With the help of ikiwiki.info/joeyh it became clear that thttpd's sanitization of the client headers was not only dubious but wrong. It was stripping the port number -- and so ikiwiki was struggling with the CGI processing; or more specifically (as Joey put it) perl's CGI module was struggling and since perl's CGI module pretty much defined CGI I was a fair bet that thttpd was buggering it.

Quick glance to the CGI specification and we see that the HTTP_ responses are built from the actual client headers so we'd better check those and a quick server hack

from BaseHTTPServer import \

class http_handler( BaseHTTPRequesteHandler ) :
    def do_GET( self ) :
        print self.headers()

if __name__ == "__main__" :
    http_addr = ( 'my.server.rox', 80 )
    httpd = HTTPServer( http_addr,
            http_handler )

was all that was required to confirm that we were getting a port number in the Host: header.

Now we jump to thttpd source and it's pretty clear that it's deliberately removing the port.

httpd_parse_request( httpd_conn *hc )
    if( strncasecmp(buf,"Host:",5) == 0 )
        cp = &buf[5];
        cp += strspn( cp, " \t" );
        hc->hdrhost = cp;
        cp = strchr( hc->hdrhost, ':' );
        if ( cp != (char*) 0 )
            *cp = '\0';

but that's obviously not what apache and the rest of the interwebs do.

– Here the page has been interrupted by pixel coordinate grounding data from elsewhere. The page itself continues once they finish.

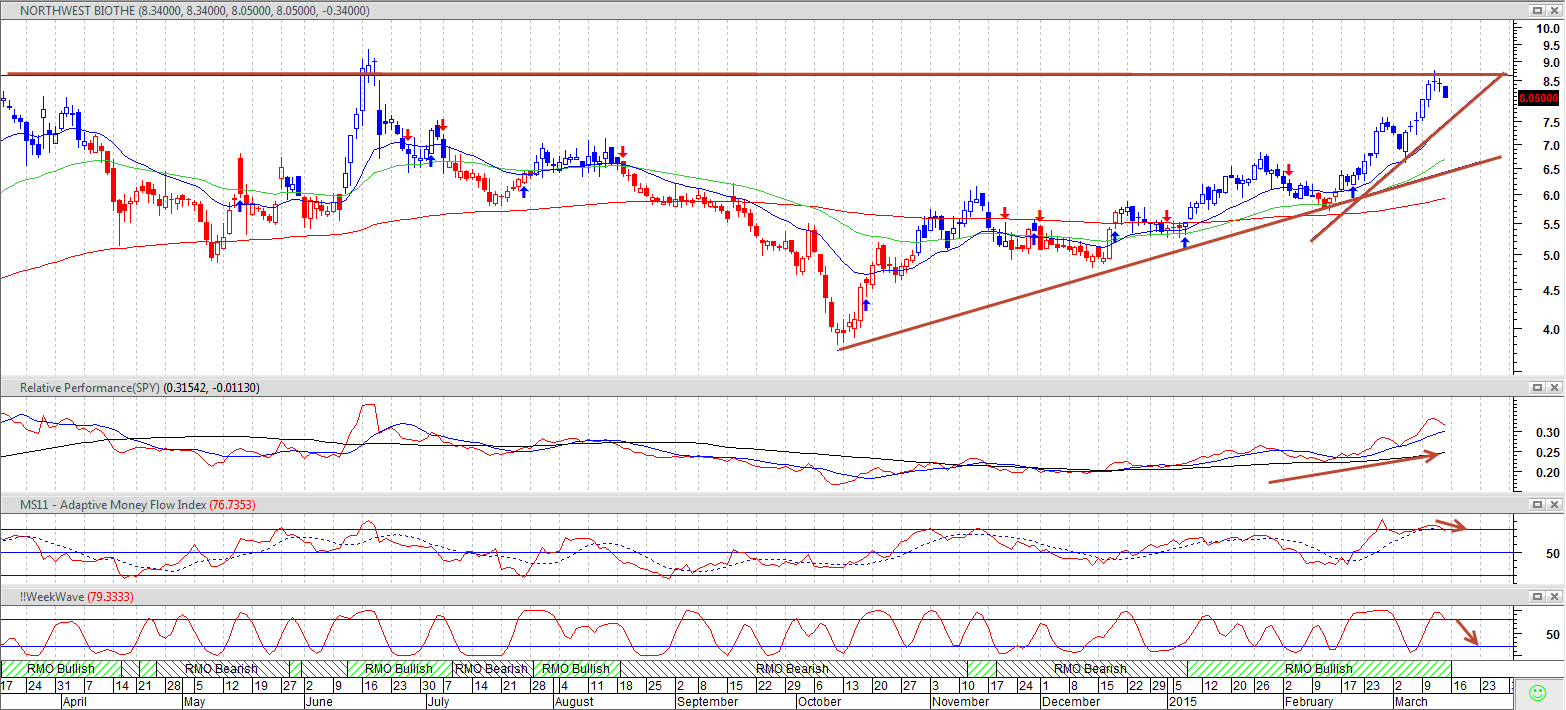Screen dimensions: 1566x710
Task: Close the !!WeekWave indicator pane
Action: click(1554, 596)
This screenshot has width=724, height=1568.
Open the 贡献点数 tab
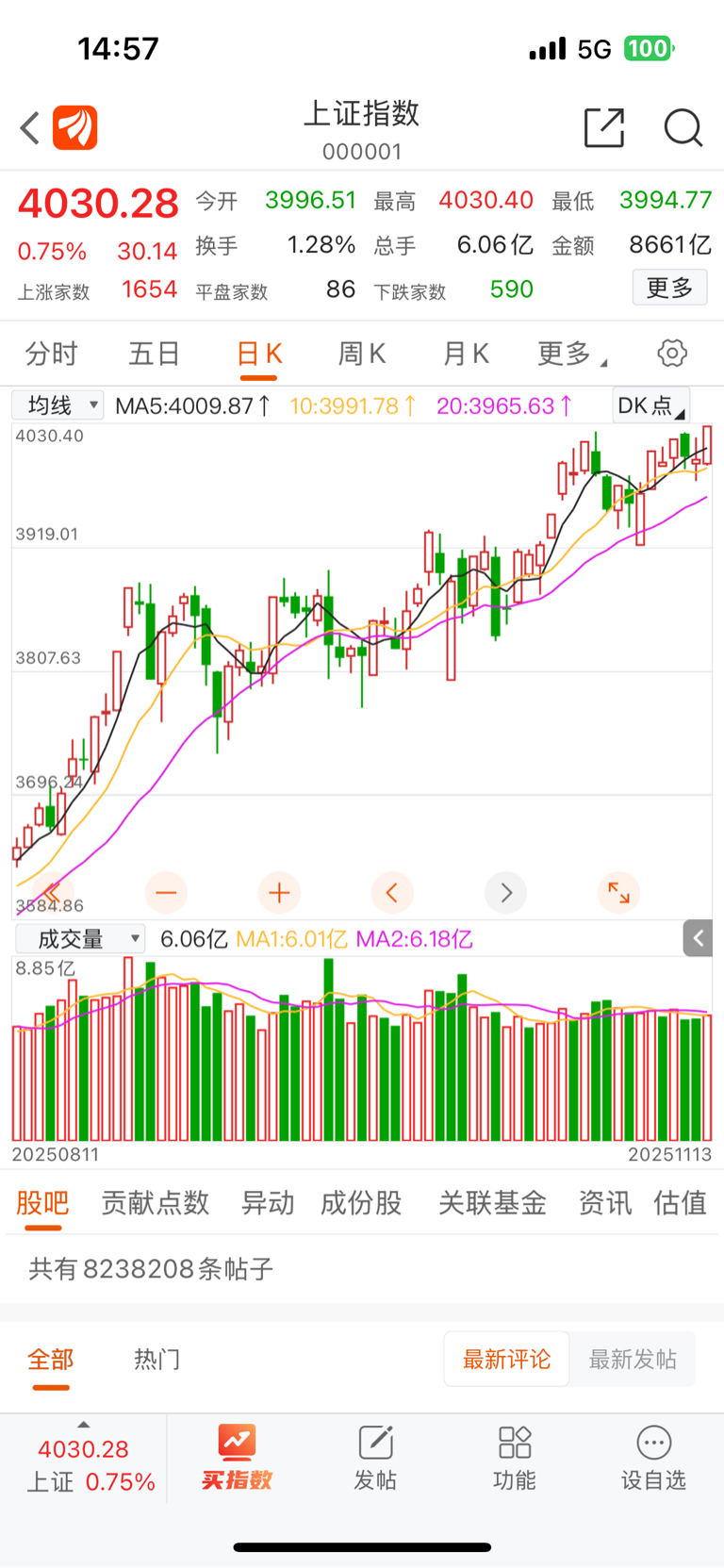[x=155, y=1203]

In truth, it's not precisely defined what a server should do (and modifying the header seems wrong) but whatever logic was behind this code has been lost. So we cut it. Simple.

I was also tempted to remove the other check which checks for path and relative components but those conditions throw an error, so we'll leave them for now.

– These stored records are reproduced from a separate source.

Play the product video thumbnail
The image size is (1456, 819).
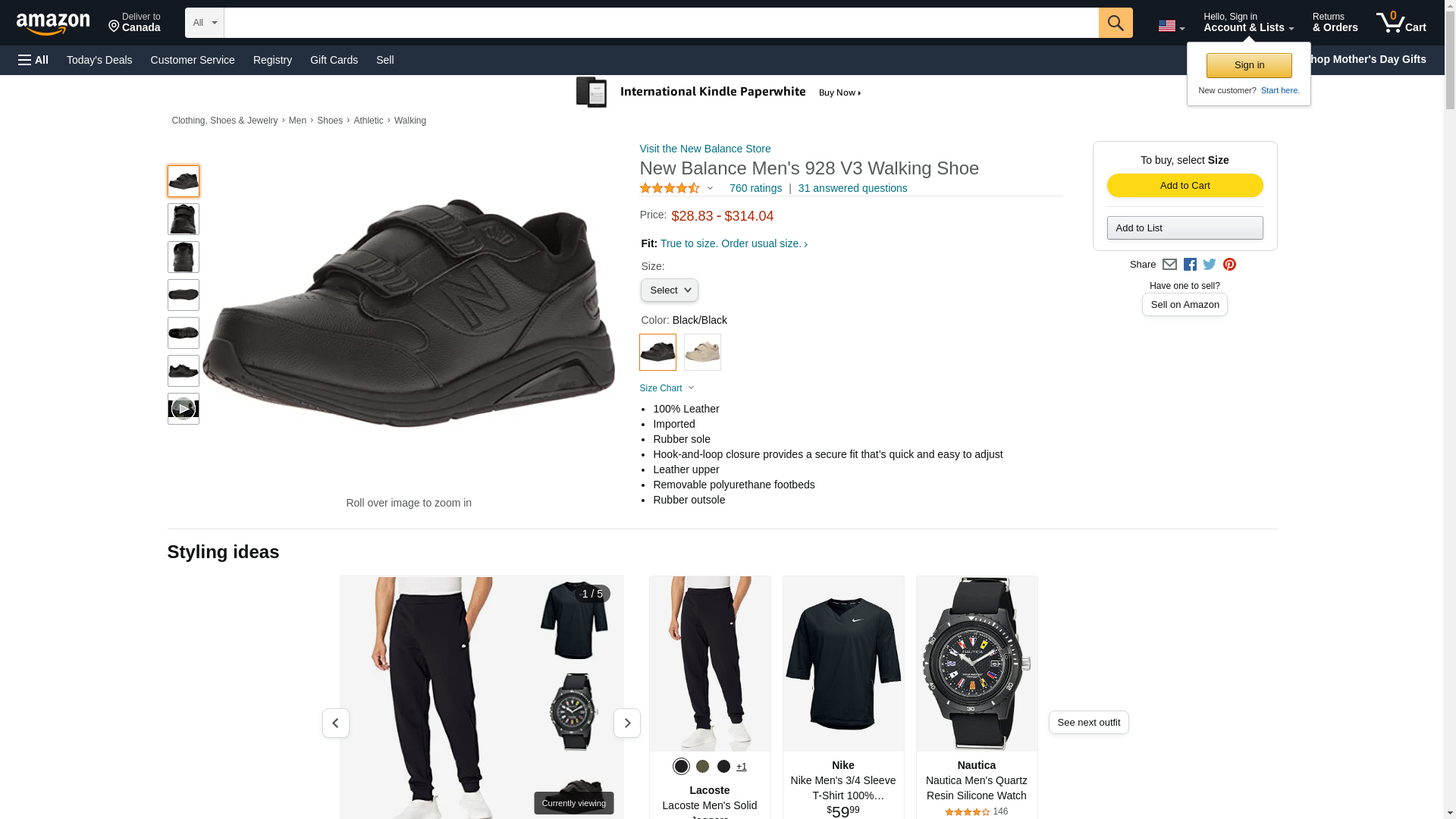(x=183, y=409)
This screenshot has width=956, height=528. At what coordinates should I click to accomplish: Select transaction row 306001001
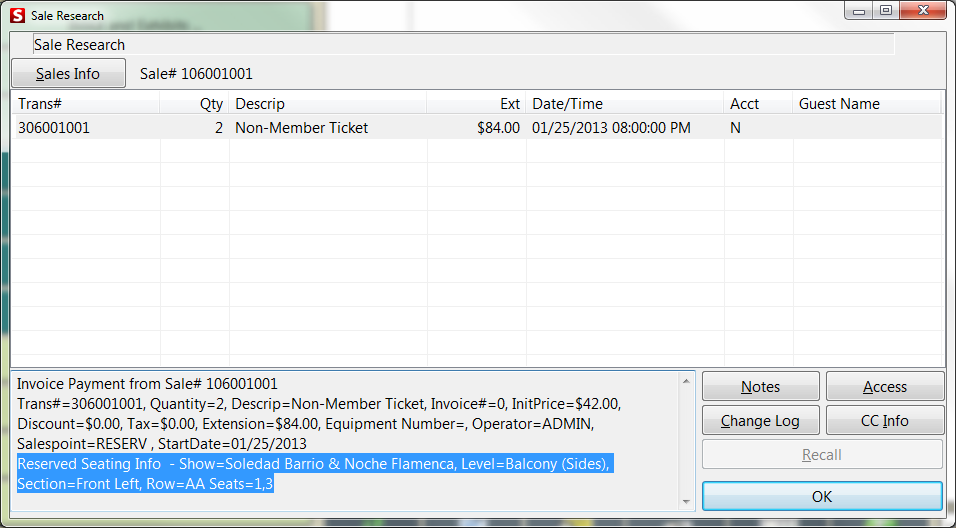[54, 128]
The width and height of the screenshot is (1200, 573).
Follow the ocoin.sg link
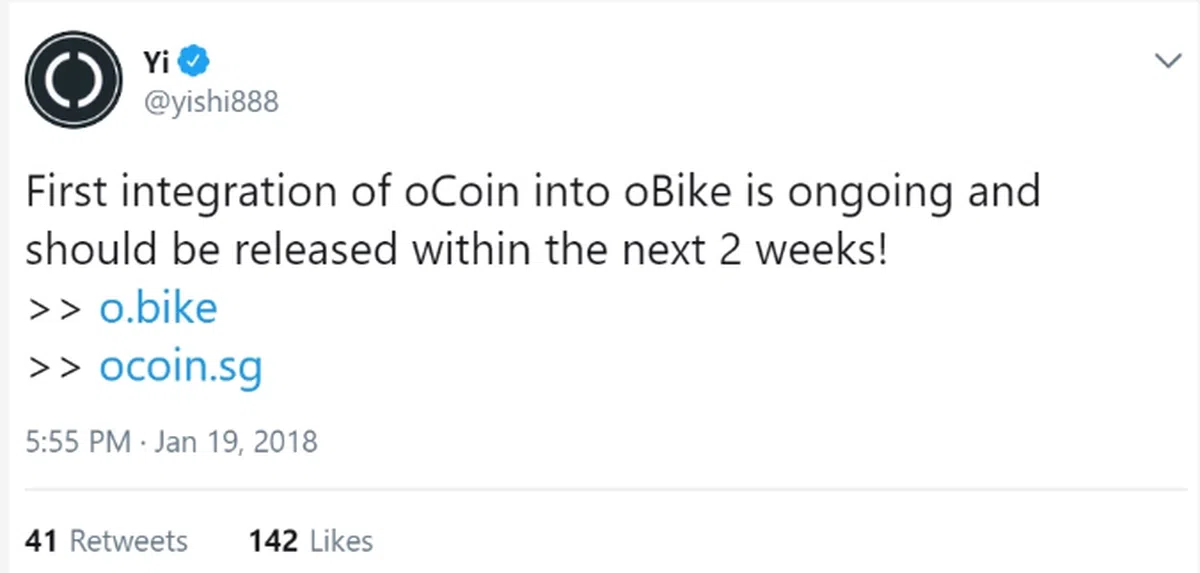pyautogui.click(x=180, y=368)
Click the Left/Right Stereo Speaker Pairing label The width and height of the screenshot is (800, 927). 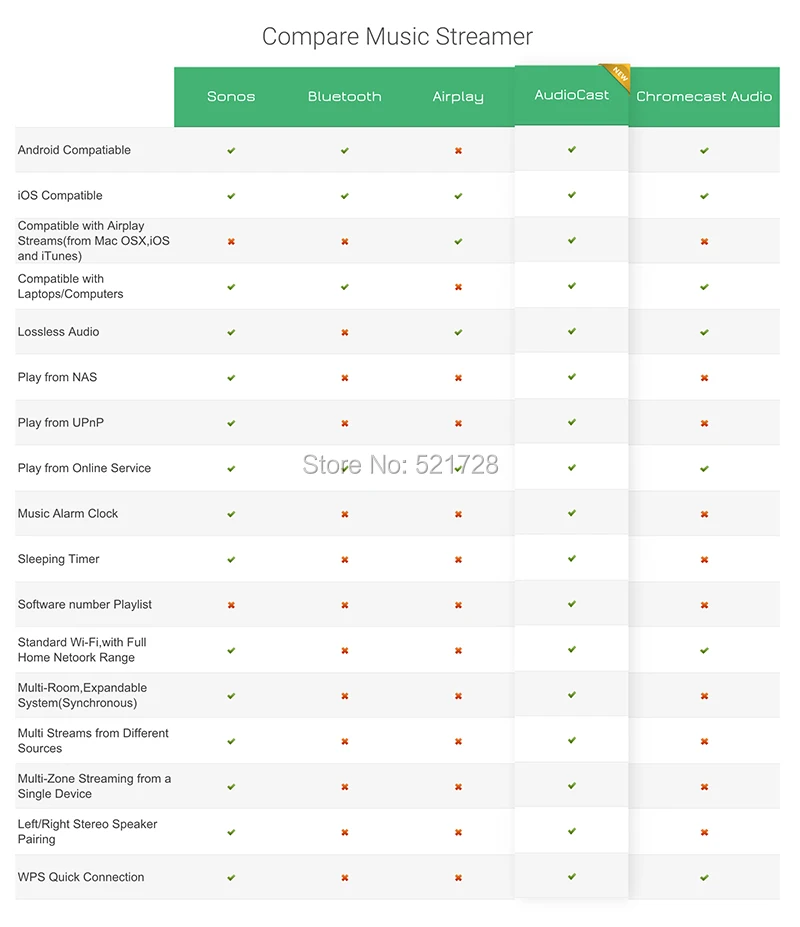point(88,832)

I'd suggest that a server do nothing and applications should presume nothing. The header fields defined as client supplied entities, however, the decision would require a degree of investigation as it seems sensible that the Host: be something that the server can "expect" (i.e. sanitise).

It is an interesting discussion though. What level of sanitization should a server perform on the CGI variables it passes? Of course since CGI is largely dead (in favour of WSGI), does it really matter? Or, alternatively, is it so well established in convention that theory is irrelevant?

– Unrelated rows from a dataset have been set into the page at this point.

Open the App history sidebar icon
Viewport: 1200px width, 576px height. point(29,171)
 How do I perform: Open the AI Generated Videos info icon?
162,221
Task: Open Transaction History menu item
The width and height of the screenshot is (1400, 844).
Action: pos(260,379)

Pretty sure the answer to that last question is, 'Yes.'.


diff --git a/libhttpd.c b/libhttpd.c
index 73689be..039b7e3 100644
--- a/libhttpd.c
+++ b/libhttpd.c
@@ -2074,9 +2074,6 @@ httpd_parse_request( httpd_conn* hc )
        cp = &buf[5];
        cp += strspn( cp, " \t" );
        hc->hdrhost = cp;
-      cp = strchr( hc->hdrhost, ':' );
-      if ( cp != (char*) 0 )
-          *cp = '\0';
        if ( strchr( hc->hdrhost, '/' ) != (char*) 0 || hc->hdrhost[0] == '.' )
            httpd_send_err( hc, 400, httpd_err400title, "", httpd_err400form, "" );